Les empereurs de la maison d’Autriche devinrent finalement rois de Hongrie ; mais le pays dépeuplé, pauvre, partagé entre la faction catholique & la protestante, & entre plusieurs partis, fut à-la-fois occupé par les armées turques & allemandes. C’est ce qu’on vit sous tous les empereurs de cette maison : on vit en particulier sous Léopold, élu en 1655, la haute Hongrie & la Transylvanie être le théâtre sanglant des révolutions, des guerres & des dévastations. Les Hongrois voulurent défendre leurs libertés contre cet empereur, qui ne connut que les droits de sa couronne : il s’en fallut peu que le sang des seigneurs hongrois répandu à Vienne par la main des bourreaux, ne coutât Vienne & l’Autriche à Léopold, & à sa maison le jeune Emerick Tekeli, qui ayant à venger le sang de ses parens & de ses amis, souleva une partie de la Hongrie, & se donna à Mahomet IV. Le siége étoit déja devant Vienne en 1683, lorsque Jean Sobieski roi de Pologne, Charles V. duc de Lorraine, & les princes de l’empire eurent le bonheur de le faire lever, de repousser les Turcs & de délivrer l’empereur.
L’archiduc Joseph son fils fut couronné roi de Hongrie en 1687, héréditairement pour lui & la maison d’Autriche, qui a fini en 1740 dans la personne de Charles VI.
Ce qui restoit de ses dépouilles après sa mort, fut prêt d’être enlevé à son illustre fille, & partagé entre plusieurs puissances ; mais ce qui devoit l’accabler, servit à son élévation. La maison d’Autriche renaquit de ses cendres : la Hongrie, qui n’avoit été pour ses peres qu’un éternel objet de guerres civiles, de résistances & de punitions, devint pour elle un royaume uni, affectionné, peuplé de ses défenseurs. Reine de tous les cœurs, par une affabilité que ses ancêtres avoient rarement exercée, elle bannit cette étiquette qui peut rendre le trône odieux, sans le rendre plus respectable ; elle goûta le plaisir & la gloire de faire nommer empereur son époux, & de recommencer une nouvelle maison impériale. (D. J.)
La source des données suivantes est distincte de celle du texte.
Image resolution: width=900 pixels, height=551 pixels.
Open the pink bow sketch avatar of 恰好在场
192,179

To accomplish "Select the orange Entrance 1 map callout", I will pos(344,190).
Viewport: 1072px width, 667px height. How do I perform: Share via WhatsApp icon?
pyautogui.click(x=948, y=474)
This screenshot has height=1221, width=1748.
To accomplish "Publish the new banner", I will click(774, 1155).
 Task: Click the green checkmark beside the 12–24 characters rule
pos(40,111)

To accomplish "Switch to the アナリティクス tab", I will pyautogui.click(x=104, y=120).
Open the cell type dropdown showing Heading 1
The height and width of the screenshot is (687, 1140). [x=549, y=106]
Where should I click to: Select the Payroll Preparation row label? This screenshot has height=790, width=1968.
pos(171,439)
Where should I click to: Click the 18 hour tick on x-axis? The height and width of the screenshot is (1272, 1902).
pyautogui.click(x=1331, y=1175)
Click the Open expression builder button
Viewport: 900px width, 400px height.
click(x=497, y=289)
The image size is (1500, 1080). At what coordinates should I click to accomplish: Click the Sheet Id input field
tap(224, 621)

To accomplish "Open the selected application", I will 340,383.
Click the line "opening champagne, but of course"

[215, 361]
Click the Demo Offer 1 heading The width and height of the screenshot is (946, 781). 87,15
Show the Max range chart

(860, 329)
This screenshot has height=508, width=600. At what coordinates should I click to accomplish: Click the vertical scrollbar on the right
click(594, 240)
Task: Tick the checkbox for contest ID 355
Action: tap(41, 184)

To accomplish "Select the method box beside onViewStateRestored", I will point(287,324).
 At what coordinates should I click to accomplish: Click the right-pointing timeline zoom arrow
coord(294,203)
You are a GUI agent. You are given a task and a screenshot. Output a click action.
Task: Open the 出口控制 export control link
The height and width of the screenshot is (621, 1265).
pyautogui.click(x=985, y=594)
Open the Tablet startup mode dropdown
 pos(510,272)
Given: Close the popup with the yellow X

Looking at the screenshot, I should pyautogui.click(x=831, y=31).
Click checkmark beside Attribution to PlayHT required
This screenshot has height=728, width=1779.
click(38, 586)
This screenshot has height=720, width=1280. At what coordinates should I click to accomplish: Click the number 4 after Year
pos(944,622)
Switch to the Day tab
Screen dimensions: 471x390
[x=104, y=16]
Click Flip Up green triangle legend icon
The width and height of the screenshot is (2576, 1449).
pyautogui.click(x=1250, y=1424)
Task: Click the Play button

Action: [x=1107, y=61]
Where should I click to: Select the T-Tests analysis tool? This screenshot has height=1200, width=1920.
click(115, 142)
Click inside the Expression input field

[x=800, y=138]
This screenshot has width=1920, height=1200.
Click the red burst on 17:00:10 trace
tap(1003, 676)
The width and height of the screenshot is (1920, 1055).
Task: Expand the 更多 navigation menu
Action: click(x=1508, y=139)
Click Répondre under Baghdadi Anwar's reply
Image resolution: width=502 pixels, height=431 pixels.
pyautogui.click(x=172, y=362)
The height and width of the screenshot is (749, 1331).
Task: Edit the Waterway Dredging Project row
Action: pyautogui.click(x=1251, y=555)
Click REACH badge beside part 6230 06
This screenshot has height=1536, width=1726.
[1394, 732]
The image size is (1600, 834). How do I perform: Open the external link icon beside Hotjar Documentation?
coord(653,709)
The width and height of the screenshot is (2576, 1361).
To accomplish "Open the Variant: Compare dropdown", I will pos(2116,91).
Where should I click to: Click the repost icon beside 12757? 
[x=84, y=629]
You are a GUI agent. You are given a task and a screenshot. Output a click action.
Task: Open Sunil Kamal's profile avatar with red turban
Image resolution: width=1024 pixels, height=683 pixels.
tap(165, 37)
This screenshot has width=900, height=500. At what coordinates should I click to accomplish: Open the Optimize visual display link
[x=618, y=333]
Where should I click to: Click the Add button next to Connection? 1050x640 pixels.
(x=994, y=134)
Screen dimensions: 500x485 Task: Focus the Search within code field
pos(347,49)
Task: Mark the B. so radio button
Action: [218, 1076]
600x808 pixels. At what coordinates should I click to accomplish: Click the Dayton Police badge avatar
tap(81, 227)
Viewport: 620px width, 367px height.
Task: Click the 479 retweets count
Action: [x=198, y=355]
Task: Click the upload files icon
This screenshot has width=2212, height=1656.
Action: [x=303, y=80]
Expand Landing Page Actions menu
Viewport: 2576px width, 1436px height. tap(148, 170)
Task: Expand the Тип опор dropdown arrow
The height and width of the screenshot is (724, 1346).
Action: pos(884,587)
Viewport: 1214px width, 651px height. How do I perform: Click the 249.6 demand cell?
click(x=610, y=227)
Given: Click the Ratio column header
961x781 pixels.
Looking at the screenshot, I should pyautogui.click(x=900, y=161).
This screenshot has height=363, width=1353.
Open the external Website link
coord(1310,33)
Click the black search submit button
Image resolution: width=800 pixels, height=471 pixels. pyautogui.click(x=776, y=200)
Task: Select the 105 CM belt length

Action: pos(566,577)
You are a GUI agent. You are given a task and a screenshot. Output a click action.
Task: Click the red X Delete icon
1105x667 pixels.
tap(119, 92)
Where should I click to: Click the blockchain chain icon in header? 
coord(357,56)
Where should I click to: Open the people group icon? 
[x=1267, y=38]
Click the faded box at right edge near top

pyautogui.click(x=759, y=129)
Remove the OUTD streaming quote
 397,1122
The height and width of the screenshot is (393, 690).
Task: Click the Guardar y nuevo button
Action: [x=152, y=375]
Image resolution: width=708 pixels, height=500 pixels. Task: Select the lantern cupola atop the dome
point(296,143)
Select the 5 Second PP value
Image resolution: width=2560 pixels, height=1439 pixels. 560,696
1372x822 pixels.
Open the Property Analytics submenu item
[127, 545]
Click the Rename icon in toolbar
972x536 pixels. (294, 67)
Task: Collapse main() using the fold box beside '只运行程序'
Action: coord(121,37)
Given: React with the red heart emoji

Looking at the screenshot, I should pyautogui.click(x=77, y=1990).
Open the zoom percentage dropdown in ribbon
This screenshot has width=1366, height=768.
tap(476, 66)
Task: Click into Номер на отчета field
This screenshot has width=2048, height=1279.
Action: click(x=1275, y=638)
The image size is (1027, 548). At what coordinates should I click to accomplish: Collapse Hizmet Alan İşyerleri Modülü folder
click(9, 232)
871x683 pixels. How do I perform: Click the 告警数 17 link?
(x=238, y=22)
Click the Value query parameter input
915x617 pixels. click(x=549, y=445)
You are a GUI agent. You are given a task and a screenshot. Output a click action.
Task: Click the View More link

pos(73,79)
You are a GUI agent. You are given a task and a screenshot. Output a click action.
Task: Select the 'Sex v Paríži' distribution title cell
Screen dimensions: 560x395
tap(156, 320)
Hongrie, mal d’, (Medecine.) maladie ainsi nommée, parce qu’elle commença à se faire sentir dans l’armée des impériaux en Hongrie en 1566, d’où elle se répandit ensuite dans toute l’Europe. On dit que c’est une fiévre maligne, accompagnée de défaillances dans l’estomac, d’une douleur & dureté dans la région épigastrique, d’une soif ardente dès le commencement de la maladie, d’une langue séche, d’un mal de tête constant qui finit par un délire. Cette maladie est très-contagieuse. M. Pringle croit que c’est une maladie formée par la combinaison d’une fiévre bilieuse & d’une fiévre d’hôpital. Voyez Supplément du Dictionn. de Chambers, Appendix.
Hongrie, (Art méchan.) on appelle cuirs de Hongrie, de gros cuirs dont les Hongrois ont autrefois inventé la fabrique, & qui depuis ont été parfaitement imités en France. Voyez Cuir de Hongrie.